17 Uhr. Für Mandy Stockmann geht ein langer Tag zu Ende. Wie schafft sie es, jetzt abzuschalten? „Wichtig ist, symbolisch die privaten Sorgen bei Dienstbeginn mit der Kleidung auszuziehen, in den Spind zu hängen und die Probleme und die menschlichen Schicksale auf der Station zum Feierabend sozusagen mit der Berufskleidung abzulegen.“ Außerdem liest sie viel: „Tauche ich in ein Buch ein, bin ich weg. Und ich sehne mich nach Ruhe, deshalb schalte ich für eine Stunde das Telefon aus, wenn ich nach Hause komme.“ 

Auf der Intensivstation ist das kontinuierliche Überwachen der Vitalzeichen von Patienten besonders wichtig.

22 Uhr. Übergabe. Pfleger Uwe Bogner ist in dieser Nacht Schichtleiter. Sein Telefon schellt: Er muss mal eben schnell auf der Nachbarstation aushelfen.
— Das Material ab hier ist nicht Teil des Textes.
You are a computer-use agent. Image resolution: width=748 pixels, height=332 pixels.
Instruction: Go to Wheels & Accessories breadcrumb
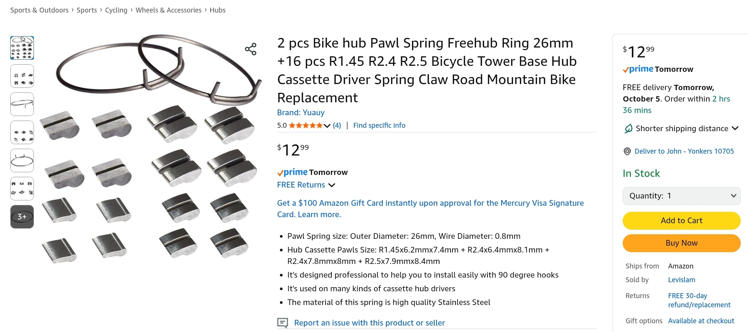[x=168, y=10]
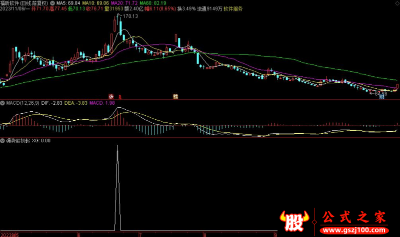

Ein 150 Kilogramm schwerer Mann ist aus dem Bett gefallen – da brauchen die Nachtschwestern einen starken Mann. Nachts halb eins: Bisher verläuft die Schicht ruhig. Die sechs Kollegen vom Nachtdienst füllen Medikamentenschränke auf, bestücken Wagen für den Wäschewechsel oder Verbände, wechseln Katheter und schieben Geräte zurück an ihren Platz. Die Bewegung im grellen Flurlicht hält wach. Der diensthabende Arzt muss zu einem Patienten, der besonders unruhig ist, denn nachts, das wissen alle, kommen auch die Ängste.
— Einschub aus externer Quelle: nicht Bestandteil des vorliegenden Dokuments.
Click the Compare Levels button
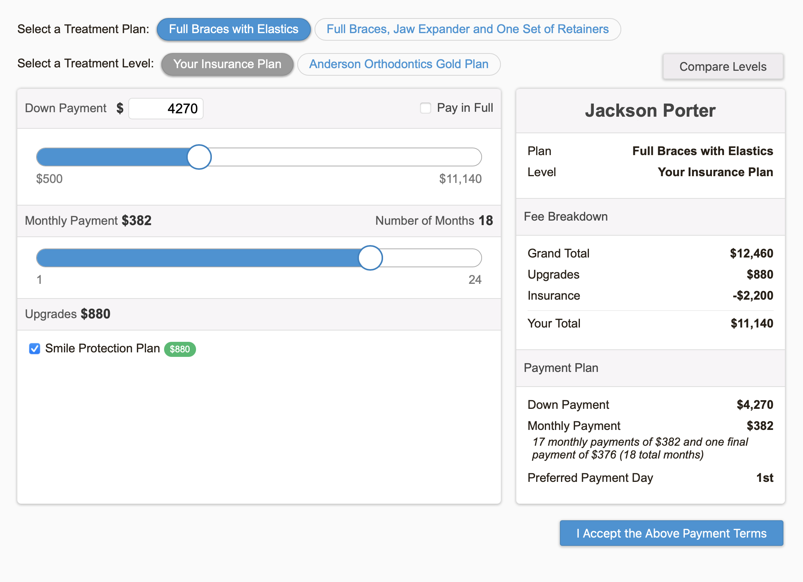The height and width of the screenshot is (582, 803). click(x=722, y=67)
Kurz vor halb zwei: Eine geplante Notfalloperation wird abgesagt, der Patient ist inoperabel. Die vorbereiteten Geräte werden wieder weggeräumt. Um halb vier beginnt der Endspurt für die Nachtschicht. Bogner steht am Bett eines Patienten. Damit dieser ungestört atmen kann, muss der Pfleger ihm Schleim aus dem Rachen absaugen. Der Patient ist sediert und Bogner weiß, dass er nicht antworten kann. Dennoch nimmt er sich die Zeit, um ihn anzusprechen: „Hallo Herr K., bitte erschrecken Sie nicht, ich sauge Ihnen jetzt den Schleim aus dem Rachen und dann wechseln wir Ihre Bettwäsche.“

6.30 Uhr. Drei Türen weiter sind bereits die Kollegen der Frühschicht im Umkleideraum angekommen und schlüpfen in ihre blaue ITS-Garderobe.

 

Im Rahmen der Personalentwicklung ist Dr. Uli-Rüdiger Jahn als Chefarzt Anästhesiologie, Intensiv- und Notfallmedizin, Schmerztherapie an das HELIOS Klinikum Uelzen gewechselt. Die Klinik für Intensivmedizin und die Klinik für Anästhesiologie und Schmerztherapie sind inzwischen jeweils eigenständige Fachabteilungen im HELIOS Klinikum Bad Saarow, Dr. Stefan Wirtz ist Chefarzt und Ali Allam Leitender Oberarzt der Klinik für Intensivmedizin.